Улица Ньяр к тому времени сделалась прославленной благодаря выросшим на ней мебельным и джутовой фабрикам. Было решено приступить к строительству электрической железной дороги. В этом предприятии, конкурируя между собой, приняли участие заинтересованные фирмы: Пештский коммерческий банк, Венгерский учетный и меняльный банк, Венгерский всеобщий кредитный банк, Будапештская компания шоссейных и железных дорог, Будапештская компания городского трамвая и железная дорога BUR. Открылось множество чугунолитейных и машиностроительных заводов. Кроме того, ввиду бурно развертывающегося строительства на побережье Дуная выросли лесопильни и лесные склады.
На рынке против муниципалитета за двадцать филлеров давали дюжину яиц. Город стоял на пятом месте в стране по проценту смертности от туберкулеза. Зимой улицы покрывал толстый слой снега; в январе 1890 года на лугу Тарнаи видели даже волка, бродившего вокруг льдохранилищ.
Мать Ференца Эгето день-деньской сидела, согнувшись над шитьем, и из-под ее пальцев выходило всевозможное мужское и женское белье: кружевные панталоны, легкие батистовые лифчики, белые нижние юбки, свободные ночные сорочки, вышитые мужские сорочки и длинные кальсоны из бязи с болтающимися тесемками. Следя за машинкой, она время от времени выглядывала во двор и что-то вполголоса напевала. Была она бледная и хрупкая женщина. Звали ее Юлишка Эгето; никто не величал ее именем мужа, а просто: белошвейка Юлишка Эгето.
— Почему ты всегда шьешь, мама? — спросил ее однажды Ференц; ему было тогда лет семь, не более, и он учился в первом классе начальной школы на площади Сена.
Мать подняла на него глаза.
— Я люблю шить, — сказала она и сощурилась. — Разве ты не знаешь, что я очень люблю шить?
Она засмеялась и смеялась так долго, что щеки ее сделались пунцовыми. Потом она вновь склонилась над шитьем, продолжая напевать что-то.
Родители матери тоже шили; они были выходцами из Трансильвании и портняжили в городе В.; их давно уже не было в живых, а на кладбище, с той стороны, что выходит на улицу Тел, стоял небольшой надгробный камень о надписью: «Йожеф Эгето и его супруга». «Его супруга»— это бабушка; мальчик еще помнил ее, но смутно: когда она умерла, ему было года четыре.
— А ты, мама, чья супруга? — как-то раз спросил Ференц, когда они стояли на кладбище у этого надгробного камня.
Мать взглянула куда-то вверх.
— Я, — проговорила она, — супруга швейной машины. — И усмехнулась.
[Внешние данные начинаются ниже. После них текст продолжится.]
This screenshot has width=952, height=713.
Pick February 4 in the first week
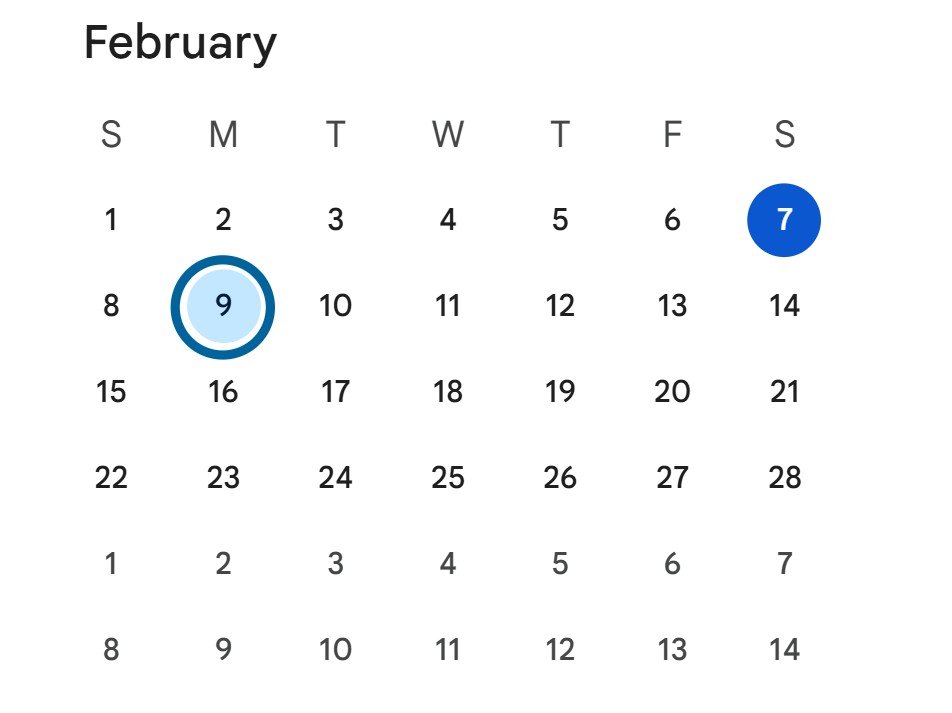(x=447, y=220)
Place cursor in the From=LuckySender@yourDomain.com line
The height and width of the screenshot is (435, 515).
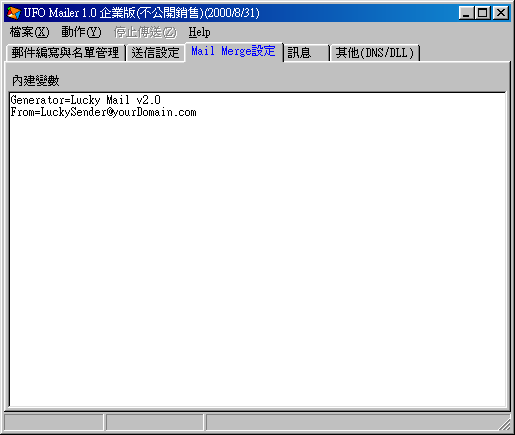pos(103,112)
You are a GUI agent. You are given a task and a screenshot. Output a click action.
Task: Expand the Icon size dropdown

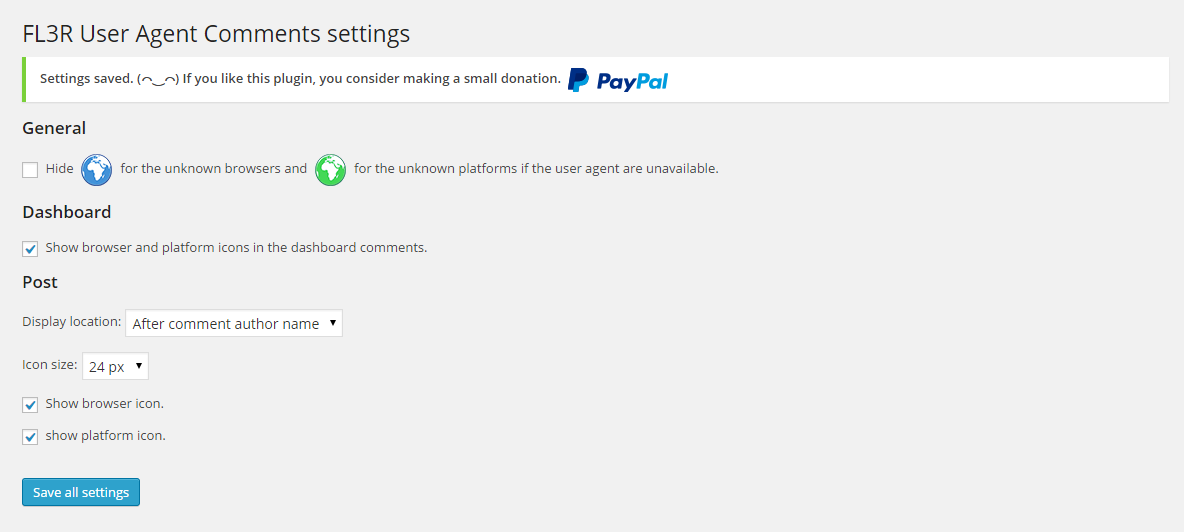pyautogui.click(x=115, y=366)
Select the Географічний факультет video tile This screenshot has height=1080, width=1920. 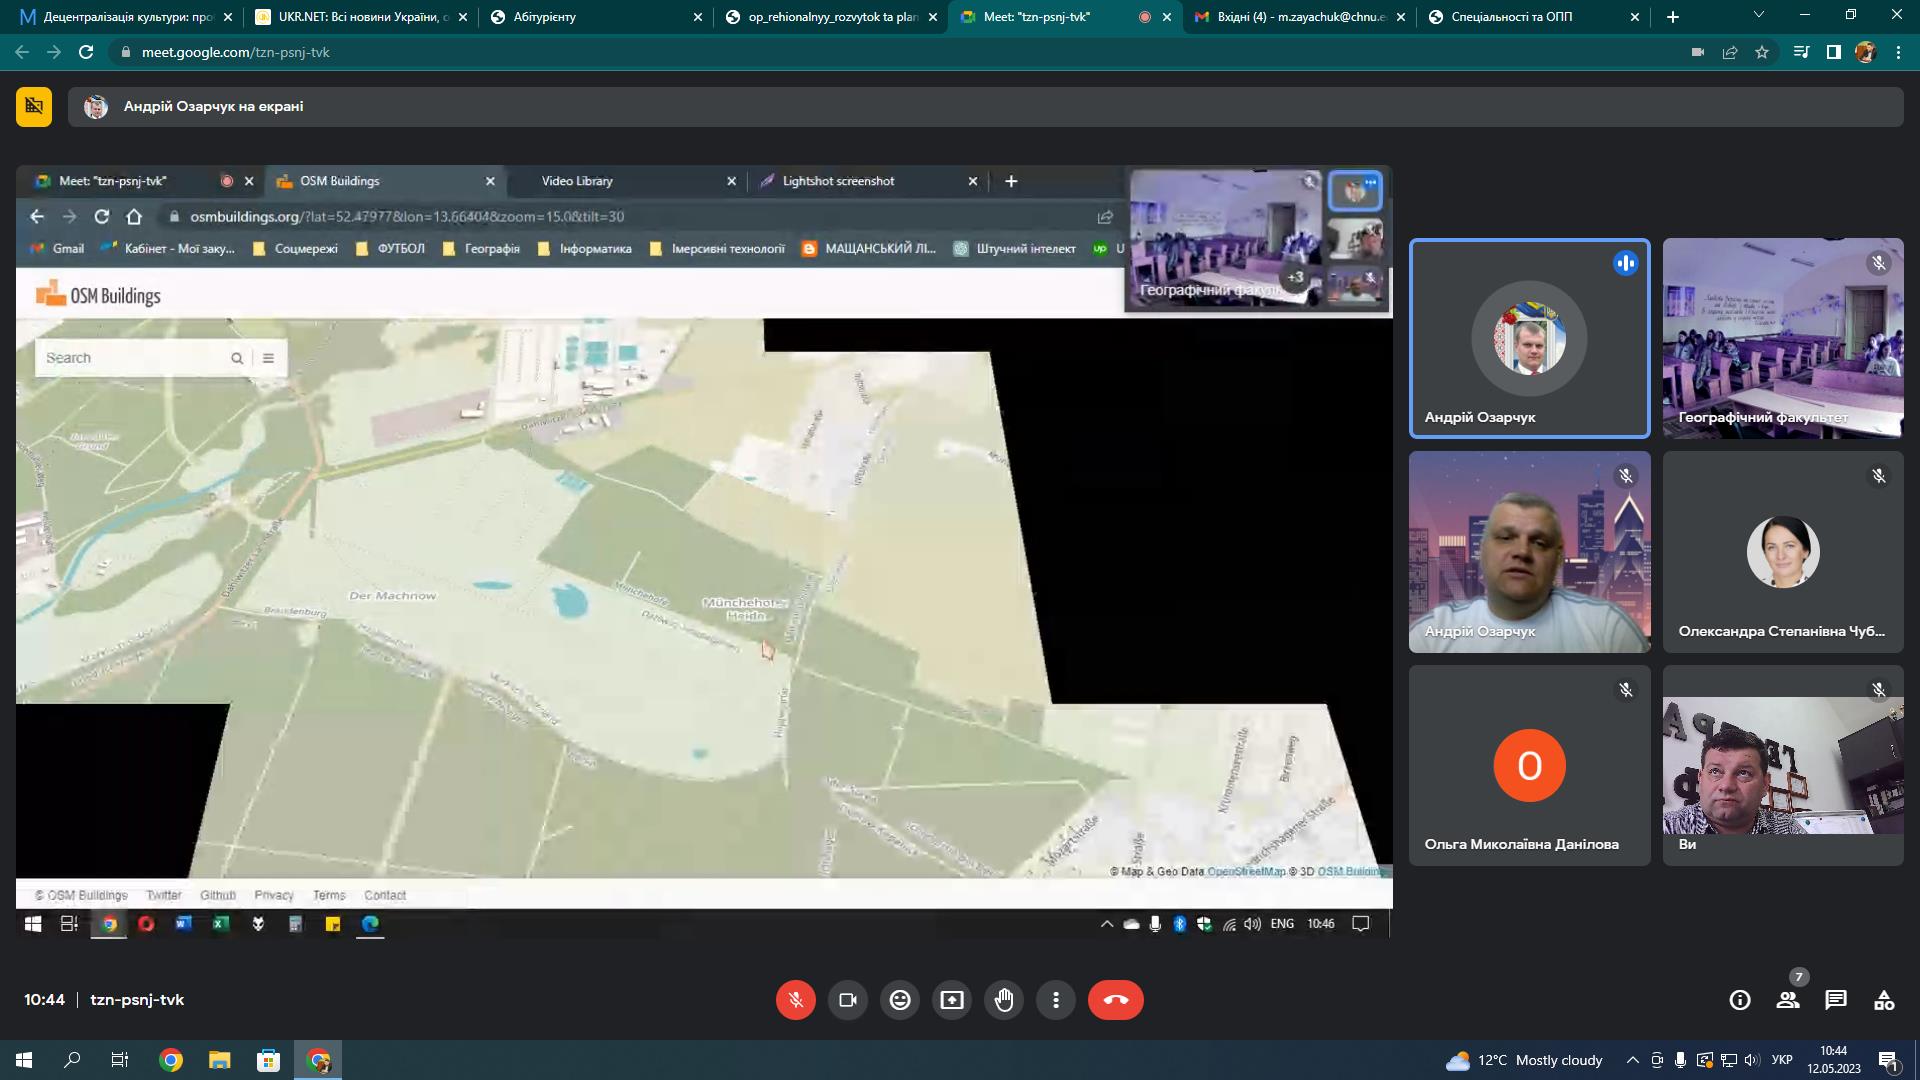(1783, 338)
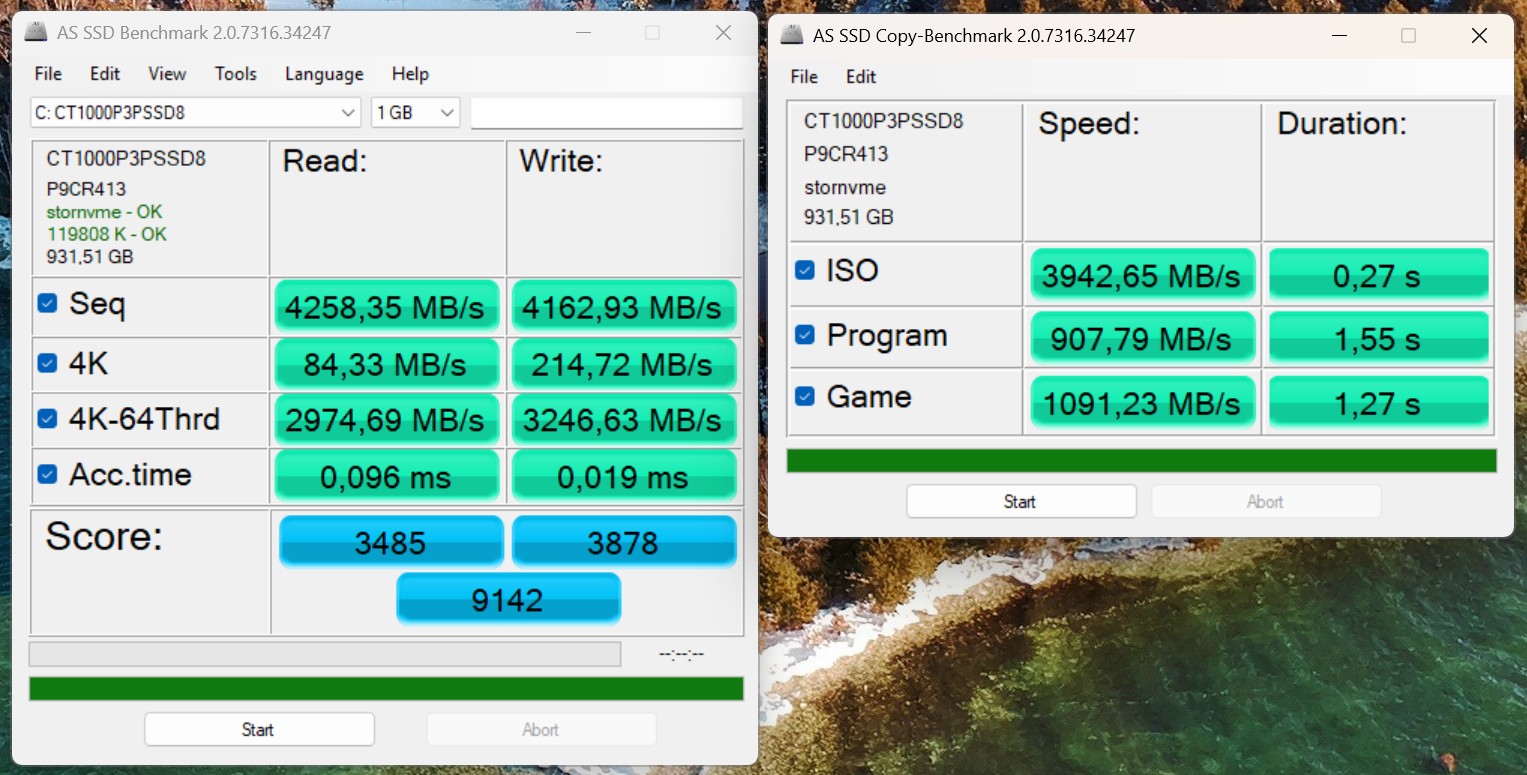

Мальчик не засмеялся. Позднее, в школе, когда в класс приходил новый учитель, он, случалось, спрашивал мальчика о фамилии и занятиях отца. Мальчик молчал и до тех пор смотрел на учителя, пока тот наконец не догадывался обо всем сам. Как-то пришел новый учитель, совсем еще молодой человек. Было это во втором классе начальной школы. Мальчик, не ответив на вопрос об отце, по обыкновению долго молчал. Учитель смешался, пробормотал: «Прости!» — и стал перелистывать классный журнал. Мальчишки за партами прыснули, но смеялись они не над Ференцем, а, по всей вероятности, над учителем, и после урока кто-то из них попытался всучить Ференцу большой ломоть хлеба с маслом.